C’est beau et ça s’entend : pixels à moteur

20 février 2014

Daniel Rozin

Mélange entre du Jean Tinguely et la dernière télé 3000 pouces de votre pote millionnaire.

Daniel Rozin, artiste ingénieux d’origine israélienne et basé à New-York, construit des écrans géants dont les pixels ne sont pas de vulgaires carrés digitaux qui s’allument ou s’éteignent comme sur votre ordinateur en cristaux liquides. Ceux de Daniel Rozin sont faits d’objets hétéroclites : Des plaquettes de bois, des billes en verre ou des déchets écrasés. Tout ce qu’on peut assembler en puzzle grand format.

Ensuite, chacune de ces pièces est montée sur des petits moteurs et c’est en pivotant sur elles-mêmes qu’elles présentent leurs faces plus ou moins ombragées.
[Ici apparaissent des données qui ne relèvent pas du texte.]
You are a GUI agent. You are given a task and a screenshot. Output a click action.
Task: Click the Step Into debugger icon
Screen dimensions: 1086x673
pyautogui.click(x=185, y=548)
A la manière des écailles de poissons, ces objets mis côte-à-côte peuvent afficher des arc-en-ciel ou des visages si on les range convenablement.

Il suffit enfin de leur ajouter une webcam pour obtenir des miroirs mécaniques.

C’est ici que l’hypnose commence ! Rien qu’en passant devant les écrans de notre bricoleur malin, votre image se reflète en temps réel sur le puzzle, dans un bruit de dominos mouvants. Vous jouez alors avec les textures, vous observez l’ingéniosité des mécanismes et des pièces qui s’emboîtent et se déboîtentâ… Ou vous prenez de la distance pour admirer votre propre personne dessinée par ces objets de récupération.

Miroir, mon beau miroir, ne cherche pas. Grâce à Daniel Rozin le plus beau c’est toi.